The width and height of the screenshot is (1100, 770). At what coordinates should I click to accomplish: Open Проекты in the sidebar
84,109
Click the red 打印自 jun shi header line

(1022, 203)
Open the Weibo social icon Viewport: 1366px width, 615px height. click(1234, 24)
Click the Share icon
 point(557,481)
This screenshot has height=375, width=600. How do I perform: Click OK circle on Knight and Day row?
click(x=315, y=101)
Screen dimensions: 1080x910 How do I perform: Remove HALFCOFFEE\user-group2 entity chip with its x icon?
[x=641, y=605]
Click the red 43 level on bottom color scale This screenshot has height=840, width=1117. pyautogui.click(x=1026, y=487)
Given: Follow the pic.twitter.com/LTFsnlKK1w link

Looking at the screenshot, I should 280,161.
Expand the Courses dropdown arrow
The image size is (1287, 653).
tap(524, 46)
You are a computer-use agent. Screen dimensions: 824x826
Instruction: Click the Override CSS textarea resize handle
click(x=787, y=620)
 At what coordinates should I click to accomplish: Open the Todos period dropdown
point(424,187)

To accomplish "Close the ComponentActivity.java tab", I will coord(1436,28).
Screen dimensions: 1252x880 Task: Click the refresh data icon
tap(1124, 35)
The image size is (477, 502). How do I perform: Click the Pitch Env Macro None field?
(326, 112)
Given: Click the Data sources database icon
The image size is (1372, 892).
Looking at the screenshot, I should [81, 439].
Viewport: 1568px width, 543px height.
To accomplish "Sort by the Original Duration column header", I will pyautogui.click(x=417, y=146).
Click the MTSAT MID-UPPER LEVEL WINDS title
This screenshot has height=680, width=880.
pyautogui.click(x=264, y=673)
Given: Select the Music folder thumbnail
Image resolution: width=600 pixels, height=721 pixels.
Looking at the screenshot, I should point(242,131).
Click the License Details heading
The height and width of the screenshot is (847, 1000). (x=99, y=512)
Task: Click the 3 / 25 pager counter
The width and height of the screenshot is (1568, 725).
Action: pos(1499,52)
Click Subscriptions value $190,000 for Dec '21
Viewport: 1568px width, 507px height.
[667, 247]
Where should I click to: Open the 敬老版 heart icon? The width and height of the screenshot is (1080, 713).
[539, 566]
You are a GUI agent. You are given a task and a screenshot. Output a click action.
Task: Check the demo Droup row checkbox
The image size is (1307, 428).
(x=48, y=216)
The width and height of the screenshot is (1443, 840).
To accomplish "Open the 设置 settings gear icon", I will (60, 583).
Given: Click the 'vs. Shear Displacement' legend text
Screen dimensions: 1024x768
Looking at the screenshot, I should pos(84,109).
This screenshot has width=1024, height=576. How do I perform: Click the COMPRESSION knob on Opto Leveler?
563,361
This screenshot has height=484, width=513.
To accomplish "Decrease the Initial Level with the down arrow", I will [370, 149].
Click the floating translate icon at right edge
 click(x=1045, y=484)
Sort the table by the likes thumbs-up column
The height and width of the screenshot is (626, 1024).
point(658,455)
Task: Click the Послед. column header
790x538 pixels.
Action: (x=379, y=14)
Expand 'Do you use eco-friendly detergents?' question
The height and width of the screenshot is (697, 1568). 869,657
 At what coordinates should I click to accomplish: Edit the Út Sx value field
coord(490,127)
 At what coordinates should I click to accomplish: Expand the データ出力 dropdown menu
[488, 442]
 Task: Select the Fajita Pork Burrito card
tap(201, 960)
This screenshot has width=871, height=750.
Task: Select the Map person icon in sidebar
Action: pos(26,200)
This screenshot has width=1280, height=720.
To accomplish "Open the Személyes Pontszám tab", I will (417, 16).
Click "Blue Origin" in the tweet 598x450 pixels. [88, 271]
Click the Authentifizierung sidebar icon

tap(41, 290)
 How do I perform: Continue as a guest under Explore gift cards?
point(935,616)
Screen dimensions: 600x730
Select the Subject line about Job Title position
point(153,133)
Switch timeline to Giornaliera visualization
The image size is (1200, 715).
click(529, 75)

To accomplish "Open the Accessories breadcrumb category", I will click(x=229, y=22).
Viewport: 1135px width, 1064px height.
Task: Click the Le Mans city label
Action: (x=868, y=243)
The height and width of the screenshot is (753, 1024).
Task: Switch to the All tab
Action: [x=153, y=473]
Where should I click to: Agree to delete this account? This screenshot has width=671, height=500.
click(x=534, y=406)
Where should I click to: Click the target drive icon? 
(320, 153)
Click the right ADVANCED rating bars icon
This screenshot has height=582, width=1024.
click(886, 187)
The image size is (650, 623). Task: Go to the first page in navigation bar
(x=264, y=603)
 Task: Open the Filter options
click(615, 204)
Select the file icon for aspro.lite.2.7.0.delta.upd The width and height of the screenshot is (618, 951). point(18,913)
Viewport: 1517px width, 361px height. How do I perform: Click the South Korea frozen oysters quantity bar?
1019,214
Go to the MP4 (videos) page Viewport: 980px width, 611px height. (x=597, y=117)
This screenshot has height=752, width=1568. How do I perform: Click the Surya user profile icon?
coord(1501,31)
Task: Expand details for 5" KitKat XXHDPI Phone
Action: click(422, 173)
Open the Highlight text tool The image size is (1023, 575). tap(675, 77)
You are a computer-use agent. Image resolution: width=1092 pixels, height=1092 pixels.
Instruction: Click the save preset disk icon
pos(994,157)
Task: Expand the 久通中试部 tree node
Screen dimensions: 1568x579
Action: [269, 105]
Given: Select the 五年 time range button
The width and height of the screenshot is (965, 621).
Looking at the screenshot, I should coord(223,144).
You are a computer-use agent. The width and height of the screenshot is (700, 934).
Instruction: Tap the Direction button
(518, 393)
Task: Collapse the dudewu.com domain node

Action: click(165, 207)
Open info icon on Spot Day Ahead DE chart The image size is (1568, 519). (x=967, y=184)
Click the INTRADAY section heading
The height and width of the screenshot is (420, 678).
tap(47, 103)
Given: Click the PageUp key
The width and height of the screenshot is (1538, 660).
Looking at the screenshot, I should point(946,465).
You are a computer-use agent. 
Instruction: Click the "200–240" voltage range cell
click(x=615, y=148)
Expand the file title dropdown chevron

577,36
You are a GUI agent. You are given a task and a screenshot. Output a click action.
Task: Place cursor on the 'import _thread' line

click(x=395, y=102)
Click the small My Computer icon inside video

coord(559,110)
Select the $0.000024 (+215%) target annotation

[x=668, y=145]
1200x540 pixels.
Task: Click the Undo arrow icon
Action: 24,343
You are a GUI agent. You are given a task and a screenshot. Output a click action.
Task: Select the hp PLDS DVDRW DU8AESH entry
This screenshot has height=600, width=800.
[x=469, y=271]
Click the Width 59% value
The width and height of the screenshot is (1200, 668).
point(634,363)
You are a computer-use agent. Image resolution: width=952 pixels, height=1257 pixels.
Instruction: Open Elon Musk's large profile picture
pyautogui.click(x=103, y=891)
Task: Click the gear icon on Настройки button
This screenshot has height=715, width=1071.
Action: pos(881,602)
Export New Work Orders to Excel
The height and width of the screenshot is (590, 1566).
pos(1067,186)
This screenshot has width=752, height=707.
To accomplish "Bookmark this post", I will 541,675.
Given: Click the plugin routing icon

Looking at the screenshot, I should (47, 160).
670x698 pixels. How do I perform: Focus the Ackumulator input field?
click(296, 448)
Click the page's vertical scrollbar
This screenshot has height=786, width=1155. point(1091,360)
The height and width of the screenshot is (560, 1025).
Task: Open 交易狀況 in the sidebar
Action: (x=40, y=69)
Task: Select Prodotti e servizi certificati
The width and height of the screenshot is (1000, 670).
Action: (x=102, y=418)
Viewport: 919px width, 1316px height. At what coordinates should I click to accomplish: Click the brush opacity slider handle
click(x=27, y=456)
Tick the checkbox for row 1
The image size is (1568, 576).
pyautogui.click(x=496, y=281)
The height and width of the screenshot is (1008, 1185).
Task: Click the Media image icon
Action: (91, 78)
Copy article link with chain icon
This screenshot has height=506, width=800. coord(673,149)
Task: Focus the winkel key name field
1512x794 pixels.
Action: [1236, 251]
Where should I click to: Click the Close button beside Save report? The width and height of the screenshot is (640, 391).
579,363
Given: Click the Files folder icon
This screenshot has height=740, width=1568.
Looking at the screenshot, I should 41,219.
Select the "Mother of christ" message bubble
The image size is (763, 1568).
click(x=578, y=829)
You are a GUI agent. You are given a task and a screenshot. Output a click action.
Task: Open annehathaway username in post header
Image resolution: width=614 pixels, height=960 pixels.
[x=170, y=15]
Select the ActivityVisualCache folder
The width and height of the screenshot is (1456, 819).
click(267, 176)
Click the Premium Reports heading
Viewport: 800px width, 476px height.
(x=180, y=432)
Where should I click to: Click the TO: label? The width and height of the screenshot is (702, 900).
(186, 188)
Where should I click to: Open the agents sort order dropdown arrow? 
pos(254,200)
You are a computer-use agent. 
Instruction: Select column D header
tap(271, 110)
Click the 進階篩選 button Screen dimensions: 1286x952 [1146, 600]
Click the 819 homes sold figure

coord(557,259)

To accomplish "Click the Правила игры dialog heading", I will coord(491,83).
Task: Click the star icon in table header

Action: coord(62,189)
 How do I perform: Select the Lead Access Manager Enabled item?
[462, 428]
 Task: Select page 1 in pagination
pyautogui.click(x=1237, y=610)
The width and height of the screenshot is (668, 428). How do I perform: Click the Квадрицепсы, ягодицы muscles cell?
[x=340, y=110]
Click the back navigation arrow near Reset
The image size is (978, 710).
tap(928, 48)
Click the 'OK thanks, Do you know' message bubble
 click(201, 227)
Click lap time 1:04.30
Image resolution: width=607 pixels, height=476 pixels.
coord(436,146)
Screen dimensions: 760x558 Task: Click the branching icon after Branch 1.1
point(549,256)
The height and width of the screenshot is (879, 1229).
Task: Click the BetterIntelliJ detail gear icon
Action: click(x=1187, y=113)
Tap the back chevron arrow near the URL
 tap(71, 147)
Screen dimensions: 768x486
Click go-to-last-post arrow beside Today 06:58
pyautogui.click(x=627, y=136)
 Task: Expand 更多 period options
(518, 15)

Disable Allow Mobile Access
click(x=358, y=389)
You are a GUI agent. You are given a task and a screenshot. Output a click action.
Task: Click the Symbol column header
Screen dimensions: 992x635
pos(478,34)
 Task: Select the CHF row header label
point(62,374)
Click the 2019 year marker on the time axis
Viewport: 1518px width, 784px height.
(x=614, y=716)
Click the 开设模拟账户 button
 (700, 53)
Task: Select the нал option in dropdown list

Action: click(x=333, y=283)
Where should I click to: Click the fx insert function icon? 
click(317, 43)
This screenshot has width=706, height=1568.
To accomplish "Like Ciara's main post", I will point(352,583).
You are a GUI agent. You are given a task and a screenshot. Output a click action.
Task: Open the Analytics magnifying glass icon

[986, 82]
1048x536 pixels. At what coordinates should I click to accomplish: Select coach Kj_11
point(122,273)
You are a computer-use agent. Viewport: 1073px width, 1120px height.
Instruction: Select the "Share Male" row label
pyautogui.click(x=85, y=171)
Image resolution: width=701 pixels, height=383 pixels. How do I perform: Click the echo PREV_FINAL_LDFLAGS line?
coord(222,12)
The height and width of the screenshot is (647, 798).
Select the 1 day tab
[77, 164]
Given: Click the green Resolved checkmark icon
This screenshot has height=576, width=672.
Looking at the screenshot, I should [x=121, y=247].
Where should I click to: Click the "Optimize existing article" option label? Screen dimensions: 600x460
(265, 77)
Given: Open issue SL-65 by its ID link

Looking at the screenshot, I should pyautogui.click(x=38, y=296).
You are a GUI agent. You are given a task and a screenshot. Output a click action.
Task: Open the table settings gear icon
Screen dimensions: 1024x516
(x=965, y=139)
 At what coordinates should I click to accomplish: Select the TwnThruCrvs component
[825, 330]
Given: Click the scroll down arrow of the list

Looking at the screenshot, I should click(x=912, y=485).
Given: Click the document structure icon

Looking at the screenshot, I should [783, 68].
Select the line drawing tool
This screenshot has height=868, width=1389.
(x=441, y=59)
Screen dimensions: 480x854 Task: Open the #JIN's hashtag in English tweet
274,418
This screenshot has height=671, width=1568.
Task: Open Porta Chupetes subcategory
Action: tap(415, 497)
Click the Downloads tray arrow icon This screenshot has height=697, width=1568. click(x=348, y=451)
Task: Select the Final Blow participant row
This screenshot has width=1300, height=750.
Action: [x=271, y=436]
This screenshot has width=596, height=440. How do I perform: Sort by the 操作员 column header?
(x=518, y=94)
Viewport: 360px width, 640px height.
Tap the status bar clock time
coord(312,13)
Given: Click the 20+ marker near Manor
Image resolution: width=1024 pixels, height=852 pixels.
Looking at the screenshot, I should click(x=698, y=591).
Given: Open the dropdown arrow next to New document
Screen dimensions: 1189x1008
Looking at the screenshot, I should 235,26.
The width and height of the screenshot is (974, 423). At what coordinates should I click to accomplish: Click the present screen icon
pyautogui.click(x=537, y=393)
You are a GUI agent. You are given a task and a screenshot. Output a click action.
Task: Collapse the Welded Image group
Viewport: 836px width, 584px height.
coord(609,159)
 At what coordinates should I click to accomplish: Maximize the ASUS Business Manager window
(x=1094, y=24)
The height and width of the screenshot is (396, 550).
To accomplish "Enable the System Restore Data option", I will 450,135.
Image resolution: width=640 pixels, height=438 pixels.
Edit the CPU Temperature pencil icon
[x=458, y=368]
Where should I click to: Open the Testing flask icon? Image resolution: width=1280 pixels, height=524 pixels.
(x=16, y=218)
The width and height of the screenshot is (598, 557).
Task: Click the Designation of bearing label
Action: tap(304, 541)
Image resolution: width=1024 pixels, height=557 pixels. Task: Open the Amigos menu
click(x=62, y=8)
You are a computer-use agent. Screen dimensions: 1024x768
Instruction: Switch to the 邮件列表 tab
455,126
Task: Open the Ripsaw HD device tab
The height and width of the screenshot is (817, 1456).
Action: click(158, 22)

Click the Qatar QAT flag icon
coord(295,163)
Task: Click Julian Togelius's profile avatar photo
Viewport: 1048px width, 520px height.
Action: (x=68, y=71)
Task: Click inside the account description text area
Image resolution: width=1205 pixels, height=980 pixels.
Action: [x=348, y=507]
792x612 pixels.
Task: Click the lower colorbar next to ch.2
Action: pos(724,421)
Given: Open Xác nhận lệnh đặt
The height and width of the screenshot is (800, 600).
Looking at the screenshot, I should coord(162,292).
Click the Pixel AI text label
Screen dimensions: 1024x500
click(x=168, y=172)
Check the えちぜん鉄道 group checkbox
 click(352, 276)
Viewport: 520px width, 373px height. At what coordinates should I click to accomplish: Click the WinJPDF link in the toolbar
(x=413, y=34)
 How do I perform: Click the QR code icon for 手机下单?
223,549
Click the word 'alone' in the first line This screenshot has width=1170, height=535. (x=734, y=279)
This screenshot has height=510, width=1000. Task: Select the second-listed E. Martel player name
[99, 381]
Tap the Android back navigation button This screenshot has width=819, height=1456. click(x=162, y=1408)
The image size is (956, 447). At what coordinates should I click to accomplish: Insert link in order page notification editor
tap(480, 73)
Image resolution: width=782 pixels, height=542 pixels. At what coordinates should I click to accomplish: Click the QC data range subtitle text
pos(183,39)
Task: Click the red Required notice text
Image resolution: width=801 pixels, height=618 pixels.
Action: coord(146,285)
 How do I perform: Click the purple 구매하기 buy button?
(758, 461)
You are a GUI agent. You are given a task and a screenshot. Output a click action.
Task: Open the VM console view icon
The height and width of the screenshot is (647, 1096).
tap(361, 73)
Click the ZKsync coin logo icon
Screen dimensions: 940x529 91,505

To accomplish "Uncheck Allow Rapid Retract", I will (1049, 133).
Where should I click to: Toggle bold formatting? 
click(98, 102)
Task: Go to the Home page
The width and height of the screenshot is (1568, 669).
__________
What are the lines above, starting at the one with "Go to the MP4" and ending at the one with "Task: Expand the 久通中试部 tree node"? Give them again exactly, and only them.

» **Expected answer**
Go to the MP4 (videos) page Viewport: 980px width, 611px height. (x=597, y=117)
This screenshot has height=752, width=1568. How do I perform: Click the Surya user profile icon?
coord(1501,31)
Task: Expand details for 5" KitKat XXHDPI Phone
Action: click(422, 173)
Open the Highlight text tool The image size is (1023, 575). tap(675, 77)
You are a computer-use agent. Image resolution: width=1092 pixels, height=1092 pixels.
Instruction: Click the save preset disk icon
pos(994,157)
Task: Expand the 久通中试部 tree node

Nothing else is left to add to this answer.